Success Stories
"No one is useless in this world who lightens the burden of another. " Charles Dickens
My baby was due any day. My husband had lost his job and I was worried we wouldn't be able to care for the baby once it was born. Like most expectant mother's, I wanted to give my child the best possible start in life. My dreams crashed when the flash food waters washed into our apartment and destroyed everything we owned. We had thought about purchasing renter's insurance, but at the time we didn't think our meager belongings were worth insuring, and money was just too tight. Now everything was gone.
The American Red Cross gave us a place to sleep and warm food to eat. A day later, I gave birth to a beautiful daughter. My joy was overshadowed as I realized I didn't have a home or any cloths for her. A volunteer with American Red Cross told me not to worry, that they would take care of us. At first I had a hard time believing this. Why would total strangers care about what happened to us? But as the days progressed, they found us temporary housing, clothing, food, and baby things. Within a few days, they found us a home and a job for my husband.
We must all work to make this world worthy of its children.
I had always wanted to be a mother, and became elated when the doctor told me I was indeed pregnant. I dreamed of the things I would do with my child, and the wonderful life we would have together. Just eight weeks into my pregnancy, I had a stroke. My baby didn't seem to be harmed, but my body suffered severe damage. I gave birth to my son, but was confined to a wheelchair. Caring for him was a challenge.
He is now 3 years old and I worry about his development. He seems to be a little behind the rest of the kids his age. Since it is so difficult for me to get around, we spend most of our time alone in our home. He really doesn't have much of an opportunity to be around other children. That is one of the reasons I am so thankful for the First Connection program in the Hardin County Schools. They are helping me to get my son into pre-school, and helping to ease the isolation I feel in my life. I feel my life is finally beginning to get back on track.
We are who we protect. What we stand up for.

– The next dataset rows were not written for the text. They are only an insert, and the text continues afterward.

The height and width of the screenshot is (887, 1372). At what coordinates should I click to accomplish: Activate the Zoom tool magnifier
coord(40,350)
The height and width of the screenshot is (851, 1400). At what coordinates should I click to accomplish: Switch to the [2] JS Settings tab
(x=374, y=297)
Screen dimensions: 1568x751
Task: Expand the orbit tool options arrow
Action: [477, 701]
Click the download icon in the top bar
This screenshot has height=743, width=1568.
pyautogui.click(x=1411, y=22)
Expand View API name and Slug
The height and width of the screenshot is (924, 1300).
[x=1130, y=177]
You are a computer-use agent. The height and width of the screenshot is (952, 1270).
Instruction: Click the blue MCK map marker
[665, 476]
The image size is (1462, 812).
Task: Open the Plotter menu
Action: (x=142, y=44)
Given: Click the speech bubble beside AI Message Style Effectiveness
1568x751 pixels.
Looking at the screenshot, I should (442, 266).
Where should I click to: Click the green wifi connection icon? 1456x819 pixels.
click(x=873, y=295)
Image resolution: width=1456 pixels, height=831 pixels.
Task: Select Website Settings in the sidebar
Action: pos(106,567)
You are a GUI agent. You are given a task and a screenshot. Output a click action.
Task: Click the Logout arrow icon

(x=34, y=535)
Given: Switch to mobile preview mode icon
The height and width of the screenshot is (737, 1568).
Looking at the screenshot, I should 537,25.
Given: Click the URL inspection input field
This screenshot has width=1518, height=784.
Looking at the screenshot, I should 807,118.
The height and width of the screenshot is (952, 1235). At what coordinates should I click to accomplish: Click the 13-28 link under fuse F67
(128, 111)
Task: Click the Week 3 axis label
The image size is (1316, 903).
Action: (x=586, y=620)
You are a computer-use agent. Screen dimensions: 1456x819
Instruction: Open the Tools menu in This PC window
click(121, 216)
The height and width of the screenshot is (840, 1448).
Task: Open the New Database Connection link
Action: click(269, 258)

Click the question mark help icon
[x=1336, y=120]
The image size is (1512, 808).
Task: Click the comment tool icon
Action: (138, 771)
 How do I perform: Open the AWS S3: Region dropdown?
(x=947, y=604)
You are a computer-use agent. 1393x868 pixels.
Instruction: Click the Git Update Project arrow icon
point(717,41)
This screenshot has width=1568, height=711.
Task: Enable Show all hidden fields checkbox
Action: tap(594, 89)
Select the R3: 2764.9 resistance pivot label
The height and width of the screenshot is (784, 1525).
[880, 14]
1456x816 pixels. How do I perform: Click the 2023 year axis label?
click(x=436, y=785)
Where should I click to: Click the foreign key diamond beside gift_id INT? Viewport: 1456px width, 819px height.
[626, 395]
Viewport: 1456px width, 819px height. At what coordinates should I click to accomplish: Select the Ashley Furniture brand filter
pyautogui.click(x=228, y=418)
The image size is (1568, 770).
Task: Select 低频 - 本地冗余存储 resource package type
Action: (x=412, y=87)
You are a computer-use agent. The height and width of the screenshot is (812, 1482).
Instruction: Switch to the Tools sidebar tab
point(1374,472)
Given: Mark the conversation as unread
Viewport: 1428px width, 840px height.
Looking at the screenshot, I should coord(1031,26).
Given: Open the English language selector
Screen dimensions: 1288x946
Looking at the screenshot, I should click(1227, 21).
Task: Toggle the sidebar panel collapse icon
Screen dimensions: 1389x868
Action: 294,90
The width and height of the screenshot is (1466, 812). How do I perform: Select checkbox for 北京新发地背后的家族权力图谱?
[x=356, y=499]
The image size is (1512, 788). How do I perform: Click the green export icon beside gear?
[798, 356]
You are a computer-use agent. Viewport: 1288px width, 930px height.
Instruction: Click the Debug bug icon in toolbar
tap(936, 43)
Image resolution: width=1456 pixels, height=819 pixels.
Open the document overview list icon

It is hard to believe it, but I think the emotional pain was actually worse than the physical pain. Don't get me wrong, the punches to the face, the feel of his hands closing in around my neck hurt a lot. But it was the emotional pain that kept me frozen in the same bad marriage for 13 years. The loss of dignity and confidence and feeling as if I was completely worthless and alone. How or why could anyone possibly care about me? I simply didn't see a way out
But on the day that I sat on the floor begging my husband to stop beating me, I knew I had to get out. As soon as he left the house, I made my way to the car. But it wasn't going to get me anywhere. He had removed the battery before he left. With a strength I didn't know I had, I walked to SpringHaven Domestic Violence Center. Once inside their gates, I knew there was no turning back. They helped me and my 3 children to heal and begin a new life. A life that will never again include fear, and violence.